洗車汚れはバイクを劣化させる。放置すればするほど消耗品の寿命は縮まっていくし、付着した汚れは落ちにくくなる。せっかくバイクカバーをかけたって、すでに汚れた状態ではいい環境とはいえない。バイクシーズンに走って楽しんだ分の汚れを落とす意味でも、寒くなってバイクから足が遠のきがちなこのタイミングで、一度愛車をリフレッシュしてあげよう。

 

劣化を抑える グリスアップ&コーティング

愛車がキレイになったら、次はグリスアップ&コーティング。可動部やチェーン、ワイヤー類など、潤滑が必要な各部パーツに加え、車体全体にコーティングをほどこしておくことで、愛車を保護し、劣化を抑えることができる。これをやるとやらないとでは愛車のコンディションにとっても差が出るので、ぜひやっておこう。

POINT! 全体に使えるシリコーンスプレーが便利!

シリコーンスプレーは金属、プラスチック、ゴム部など、バイクのあらゆる部分に使えるので、日常メンテナンスはもちろん、冬眠させるときなどにバイク全体を保護することができるスグレモノ。

ココはNG!

シートやブレーキまわり、タイヤなど、すべると危険な箇所には絶対使わないこと! 

オイル交換は冬眠前がGOOD

しばらく乗らないなら冬眠前にオイル交換をしておこう。バイクを走らせて何度もエンジンを循環したオイルは汚れている。そんな汚れたオイルを入れっぱなしで放置するのはエンジンにとってあまりよくないこと。しばらく乗らないなら、バイクの外側だけでなく、中身もキレイにしてあげておくと、春に気持ちよく走り出せるよ。

ガソリンタンクは満タンで

ガソリンタンクが満タンでないとどうなるか。

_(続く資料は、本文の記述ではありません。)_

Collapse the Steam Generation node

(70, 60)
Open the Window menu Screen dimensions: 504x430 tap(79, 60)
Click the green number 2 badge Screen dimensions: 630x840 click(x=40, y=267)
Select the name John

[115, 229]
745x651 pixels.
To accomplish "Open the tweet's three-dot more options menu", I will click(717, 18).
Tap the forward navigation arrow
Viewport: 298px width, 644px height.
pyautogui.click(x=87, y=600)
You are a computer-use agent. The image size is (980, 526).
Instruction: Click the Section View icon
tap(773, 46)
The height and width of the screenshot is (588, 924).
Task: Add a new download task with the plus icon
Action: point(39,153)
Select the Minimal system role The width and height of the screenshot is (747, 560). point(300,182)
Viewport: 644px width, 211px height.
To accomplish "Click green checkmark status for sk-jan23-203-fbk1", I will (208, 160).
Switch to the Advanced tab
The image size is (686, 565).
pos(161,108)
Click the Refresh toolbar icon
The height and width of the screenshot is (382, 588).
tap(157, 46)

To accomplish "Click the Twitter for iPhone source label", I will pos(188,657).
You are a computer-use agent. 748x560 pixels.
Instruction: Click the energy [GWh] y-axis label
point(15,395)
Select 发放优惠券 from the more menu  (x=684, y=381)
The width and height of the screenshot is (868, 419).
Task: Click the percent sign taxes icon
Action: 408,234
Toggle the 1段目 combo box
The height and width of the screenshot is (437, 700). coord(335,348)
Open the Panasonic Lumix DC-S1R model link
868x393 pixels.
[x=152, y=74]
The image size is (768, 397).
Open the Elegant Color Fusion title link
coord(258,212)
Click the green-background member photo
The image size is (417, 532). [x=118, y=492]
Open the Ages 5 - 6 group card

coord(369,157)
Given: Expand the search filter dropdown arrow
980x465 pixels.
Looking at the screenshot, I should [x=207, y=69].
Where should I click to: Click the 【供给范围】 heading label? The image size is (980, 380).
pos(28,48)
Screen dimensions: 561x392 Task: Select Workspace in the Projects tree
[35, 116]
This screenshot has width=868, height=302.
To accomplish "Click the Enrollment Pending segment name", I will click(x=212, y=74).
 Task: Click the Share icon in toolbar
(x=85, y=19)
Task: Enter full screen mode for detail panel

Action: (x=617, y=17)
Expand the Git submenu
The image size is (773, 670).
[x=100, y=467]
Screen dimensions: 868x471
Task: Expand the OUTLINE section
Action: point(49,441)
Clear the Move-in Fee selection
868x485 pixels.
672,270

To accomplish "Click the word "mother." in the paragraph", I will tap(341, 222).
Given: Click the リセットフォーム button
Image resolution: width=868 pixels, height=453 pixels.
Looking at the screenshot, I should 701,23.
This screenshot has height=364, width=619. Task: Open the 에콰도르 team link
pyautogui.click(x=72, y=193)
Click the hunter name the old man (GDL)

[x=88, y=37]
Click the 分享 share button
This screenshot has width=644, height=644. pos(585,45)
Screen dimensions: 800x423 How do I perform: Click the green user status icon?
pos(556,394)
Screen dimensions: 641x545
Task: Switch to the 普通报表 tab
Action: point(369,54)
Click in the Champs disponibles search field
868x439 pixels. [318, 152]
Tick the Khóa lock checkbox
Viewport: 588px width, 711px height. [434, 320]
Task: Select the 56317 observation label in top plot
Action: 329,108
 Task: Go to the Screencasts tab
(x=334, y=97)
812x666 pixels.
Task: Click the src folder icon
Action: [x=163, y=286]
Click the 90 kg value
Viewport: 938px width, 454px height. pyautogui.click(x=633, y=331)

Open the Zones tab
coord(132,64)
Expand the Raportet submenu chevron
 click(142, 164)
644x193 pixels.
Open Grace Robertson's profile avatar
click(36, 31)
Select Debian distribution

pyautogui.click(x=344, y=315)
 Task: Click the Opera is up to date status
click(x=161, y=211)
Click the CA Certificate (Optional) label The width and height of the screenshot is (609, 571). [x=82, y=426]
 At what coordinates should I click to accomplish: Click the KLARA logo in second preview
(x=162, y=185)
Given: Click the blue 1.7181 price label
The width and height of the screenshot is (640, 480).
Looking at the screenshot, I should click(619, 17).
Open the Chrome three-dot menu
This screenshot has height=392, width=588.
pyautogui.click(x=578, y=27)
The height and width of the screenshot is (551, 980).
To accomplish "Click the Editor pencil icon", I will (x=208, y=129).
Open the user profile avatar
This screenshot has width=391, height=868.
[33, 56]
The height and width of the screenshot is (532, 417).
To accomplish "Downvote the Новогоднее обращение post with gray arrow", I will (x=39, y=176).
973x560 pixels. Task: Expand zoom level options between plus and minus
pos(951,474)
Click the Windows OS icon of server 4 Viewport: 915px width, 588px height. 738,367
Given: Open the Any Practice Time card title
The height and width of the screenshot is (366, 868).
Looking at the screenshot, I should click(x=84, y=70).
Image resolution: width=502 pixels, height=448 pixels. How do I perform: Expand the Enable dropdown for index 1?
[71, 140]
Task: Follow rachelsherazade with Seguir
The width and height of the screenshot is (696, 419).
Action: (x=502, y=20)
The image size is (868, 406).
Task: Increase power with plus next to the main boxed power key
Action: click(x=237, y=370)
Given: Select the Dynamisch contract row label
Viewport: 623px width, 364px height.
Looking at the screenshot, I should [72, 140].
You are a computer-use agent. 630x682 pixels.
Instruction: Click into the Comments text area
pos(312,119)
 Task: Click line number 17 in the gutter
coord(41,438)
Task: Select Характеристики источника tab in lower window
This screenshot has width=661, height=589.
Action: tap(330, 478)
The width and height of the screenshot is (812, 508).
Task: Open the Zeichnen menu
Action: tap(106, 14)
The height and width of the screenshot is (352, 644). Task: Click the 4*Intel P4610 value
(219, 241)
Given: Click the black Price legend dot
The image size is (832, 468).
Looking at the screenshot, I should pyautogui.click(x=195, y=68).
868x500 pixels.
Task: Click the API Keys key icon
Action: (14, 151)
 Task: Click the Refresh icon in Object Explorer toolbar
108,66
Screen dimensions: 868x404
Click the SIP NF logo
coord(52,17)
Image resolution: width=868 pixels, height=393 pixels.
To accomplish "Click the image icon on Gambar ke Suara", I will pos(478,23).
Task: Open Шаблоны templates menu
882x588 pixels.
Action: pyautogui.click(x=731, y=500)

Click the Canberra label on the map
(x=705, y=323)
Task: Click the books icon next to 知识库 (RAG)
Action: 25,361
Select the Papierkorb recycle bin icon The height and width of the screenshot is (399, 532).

タンク内に空間があると、外部との温度差で内側に結露が生じる。そのまま放置しておくと、やがてその水分でタンク内が錆びてしまうし、ガソリンよりも比重の重い水分がタンクの底へ沈み、エンジンやキャブレターなどにまで悪影響をおよぼすことになる。それを防ぐには、タンクを満タンにして空間をなくし、結露を発生させないこと!

 

キャブ車は キャブレターの中にあるガソリンを抜く

愛車がキャブレター車の場合、一定期間エンジンをかけないで冬眠させる場合には必ずやっておきたい作業項目がコレ。定期的にエンジンをかけるなら必要ない。キャブレターはガソリンと空気を混合する場所なので、キャブレターの中にはつねにガソリンが入った状態。それを放置しておくと、ガソリンが劣化しキャブレターを詰まらせて機能しなくなる。作業自体は難しくないので忘れずにやっておこう。FI(インジェクション)車はそもそもキャブレターがないので不要工程だ。

 

手順1:フューエルコックをOFFに
フューエルコックをOFFにする
まずはフューエルコックをオフに切り替えて、タンクからこれ以上キャブレターへガソリンが入っていかないようにする

OFFがないモデルも…

コックにOFFがないモデル
車種によっては、コックにOFFがないモデルもあるので、その場合は“ON”のままでOK。右にある“PRI”にはしないように

 

手順2:キャブレターのドレンボルトをゆるめる
キャブのガソリンを抜く
キャブレターの下部に、ガソリンを抜くドレンがある。ドレンを閉めているドレンボルトを緩めると、中にたまったガソリンが流れ出てくる。ドレンから流れ出てくるガソリンはウエスなどで受けよう。完全に流れなくなったらガソリン抜きはOK。ボルトを再び締め付けて作業完了

 

POINT! エンジンかけっぱなしでもOK

この作業が面倒なら、コックをOFFの状態でエンジンをかけるやり方も。キャブレター内のガソリンを使い切ってエンジンが止まれば完了。ただし、コックにOFFのないモデルはこれができないので注意エンジンかけっぱなし

 

バッテリーのマイナス(ー)端子を外す

バッテリーのマイナス端子冬眠後にエンジンをかけようと思ったら、バッテリーが上がっていたなんて経験をしたことがある人もいるだろう。バッテリーはバイクとつないだままにしておくと、どんどん放電してしまうもの。放電を減らすために、バッテリーのマイナス(ー)端子を外して通電しないようにしておこう。ただし、定期的にエンジンをかけてあげるのであれば、外す必要はない。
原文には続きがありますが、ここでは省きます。